Also had a side question for both of you B and A...I'm sure I've asked this before but the more I understand about lighting needs the more I understand answers to my questions : )

I have 90 watts shining into my 30 gallon tank. It's 6700k. If I have the light on for 4 hours at 90 watts, is that the same as 8 hours at 45 watts? I know that watts is the intensity of the light, but what exactly does "intensity" mean? Strength to penetrate into cells? Energy particles per square unit of something? 

I guess I could go online but--Byron--I don't know where to look! I'm just a layperson!


----------



## Angel079 (Feb 14, 2007)

I's pers black the sun light filter through your window out of the tank via curtain/ blinds. I can not super scientifically give you a half pager report here now, but direct sunlight on tank does enhance certain alage to develop real well, I doubt you'd want that!?

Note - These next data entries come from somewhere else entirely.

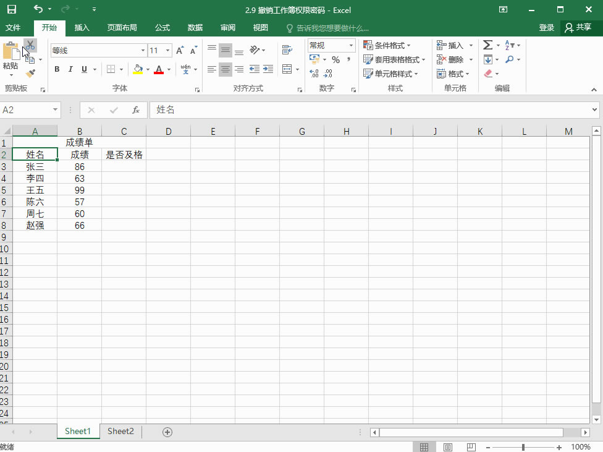Click the Wrap Text icon
Image resolution: width=603 pixels, height=452 pixels.
tap(288, 49)
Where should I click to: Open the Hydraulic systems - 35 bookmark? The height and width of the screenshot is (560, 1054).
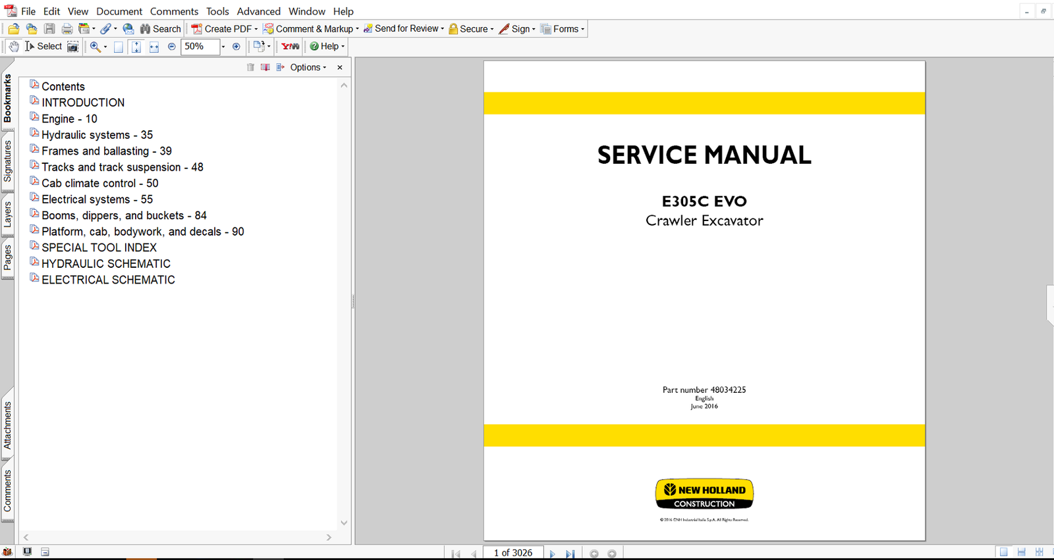[x=97, y=135]
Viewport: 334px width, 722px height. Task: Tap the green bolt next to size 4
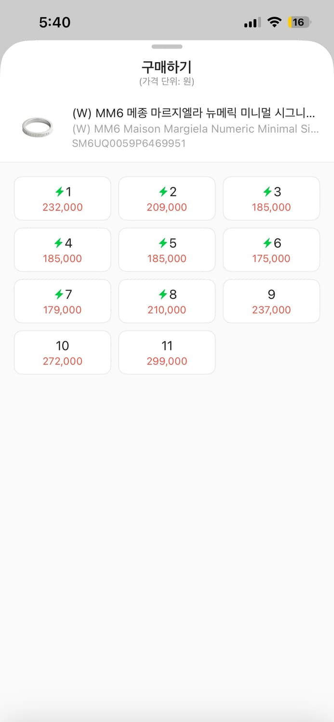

Like I said before the duration to counter act intensity won't help much, if I had a 5w bulb hanging over my 55g and (assuming this would be possible) run it for a 1,000 hrs on end, that still would do no good for my plants health and vise versa. Specially lower light plants will simply melt in this set up of 3wpg.
IMO its comparable to ferts. If I don't use any at all and then once a year dump 4g liquid fert into my tank, its sorta obvious what'll happen there (apart from the fish, I mean the plants).


----------



## Byron (Mar 7, 2009)

stephanieleah said:


> Point taken about the sunlit window...but since it's there, and the tank is there, would it make sense to just make sure the light is off at the time that it's the sunniest? (It's late afternoon sun and generally won't shine directly into the tank except a few scattered rays because of the trees). Otherwise I'd just need to make sure the curtains are closed
> 
> Also had a side question for both of you B and A...I'm sure I've asked this before but the more I understand about lighting needs the more I understand answers to my questions : )
> 
> ...


Angel has correctly pointed out in her subsequent post that increasing intensity or duration does not compensate for a deficiency in the opposite. This was mentioned among some of the cited comments in my original post in this thread. There are a couple of things in this issue.

First, "intensity" is the strength of the light. It is expressed in lumens [going from memory, but I think I've got that correct] but I have never bothered with this because it hasn't--yet--been necessary for success. I started with the minimum and went up from their because I wanted the minimum necessary to achieve a healthy planted tank in which the fish would be less stressed.

"Watts" is simply the amount of energy used by the light. It has some connection to intensity but is not determinate of the intensity. Intensity is determined by the compound of phosphors that coat the inside of the tube; these "burn" to produce the light, and the type of phosphors determines both the intensity of the light and the colour rendition (kelvin). For example, most 48-inch tubes (regular T8 and T12) are 40 watts. Zoom Med make 48-inch tubes which are 32 watts, but they produce the same intensity as the other 40w tubes (so they say). The point being, same intensity, less energy used, so less expense to operate. Then there is the Life-Glo and Life-Glo 2 tubes, both 48-inch and 40 watt. But the Life-Glo is more intense light than the Life-Glo 2 because of a special coating on half the inside tube that focuses or directs the light out the opposite side only, rather than out the entire circular tube. The light entering the tank from the Life-Glo is thus more intense that the Life-Glo 2.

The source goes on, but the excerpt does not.